» **Information**
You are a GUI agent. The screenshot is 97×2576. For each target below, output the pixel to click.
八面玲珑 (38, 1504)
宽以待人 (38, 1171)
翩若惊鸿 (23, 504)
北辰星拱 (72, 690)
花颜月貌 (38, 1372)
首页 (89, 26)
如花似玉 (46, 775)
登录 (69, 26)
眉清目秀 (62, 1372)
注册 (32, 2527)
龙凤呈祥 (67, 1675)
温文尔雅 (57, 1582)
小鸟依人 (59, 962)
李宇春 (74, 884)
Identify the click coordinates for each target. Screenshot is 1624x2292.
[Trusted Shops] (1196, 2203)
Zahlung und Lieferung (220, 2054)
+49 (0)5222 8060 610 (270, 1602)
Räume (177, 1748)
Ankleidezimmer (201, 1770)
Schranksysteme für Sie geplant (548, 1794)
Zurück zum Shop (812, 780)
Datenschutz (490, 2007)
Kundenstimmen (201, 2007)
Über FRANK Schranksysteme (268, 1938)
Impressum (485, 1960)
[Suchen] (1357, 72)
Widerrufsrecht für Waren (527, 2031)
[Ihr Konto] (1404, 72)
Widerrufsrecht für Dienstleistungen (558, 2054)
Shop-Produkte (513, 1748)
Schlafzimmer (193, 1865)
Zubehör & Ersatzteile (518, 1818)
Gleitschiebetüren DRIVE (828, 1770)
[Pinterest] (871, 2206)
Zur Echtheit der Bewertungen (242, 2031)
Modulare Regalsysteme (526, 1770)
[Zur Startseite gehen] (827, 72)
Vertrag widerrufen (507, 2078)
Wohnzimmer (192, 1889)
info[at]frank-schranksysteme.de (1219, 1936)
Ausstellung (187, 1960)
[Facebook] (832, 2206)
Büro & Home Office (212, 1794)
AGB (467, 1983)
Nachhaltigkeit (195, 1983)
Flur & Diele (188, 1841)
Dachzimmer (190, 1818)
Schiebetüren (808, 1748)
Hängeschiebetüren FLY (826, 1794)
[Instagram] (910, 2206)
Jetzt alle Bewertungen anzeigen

» **Task brief**
Provide all the records again, word for word.

» **Response below**
You are a GUI agent. The screenshot is 97×2576. For each target below, output the pixel to click.
八面玲珑 (38, 1504)
宽以待人 (38, 1171)
翩若惊鸿 (23, 504)
北辰星拱 (72, 690)
花颜月貌 (38, 1372)
首页 (89, 26)
如花似玉 (46, 775)
登录 (69, 26)
眉清目秀 (62, 1372)
注册 (32, 2527)
龙凤呈祥 (67, 1675)
温文尔雅 (57, 1582)
小鸟依人 (59, 962)
李宇春 (74, 884)
Identify the click coordinates for each target. Screenshot is 1624x2292.
[Trusted Shops] (1196, 2203)
Zahlung und Lieferung (220, 2054)
+49 (0)5222 8060 610 (270, 1602)
Räume (177, 1748)
Ankleidezimmer (201, 1770)
Schranksysteme für Sie geplant (548, 1794)
Zurück zum Shop (812, 780)
Datenschutz (490, 2007)
Kundenstimmen (201, 2007)
Über FRANK Schranksysteme (268, 1938)
Impressum (485, 1960)
[Suchen] (1357, 72)
Widerrufsrecht für Waren (527, 2031)
[Ihr Konto] (1404, 72)
Widerrufsrecht für Dienstleistungen (558, 2054)
Shop-Produkte (513, 1748)
Schlafzimmer (193, 1865)
Zubehör & Ersatzteile (518, 1818)
Gleitschiebetüren DRIVE (828, 1770)
[Pinterest] (871, 2206)
Zur Echtheit der Bewertungen (242, 2031)
Modulare Regalsysteme (526, 1770)
[Zur Startseite gehen] (827, 72)
Vertrag widerrufen (507, 2078)
Wohnzimmer (192, 1889)
info[at]frank-schranksysteme.de (1219, 1936)
Ausstellung (187, 1960)
[Facebook] (832, 2206)
Büro & Home Office (212, 1794)
AGB (467, 1983)
Nachhaltigkeit (195, 1983)
Flur & Diele (188, 1841)
Dachzimmer (190, 1818)
Schiebetüren (808, 1748)
Hängeschiebetüren FLY (826, 1794)
[Instagram] (910, 2206)
Jetzt alle Bewertungen anzeigen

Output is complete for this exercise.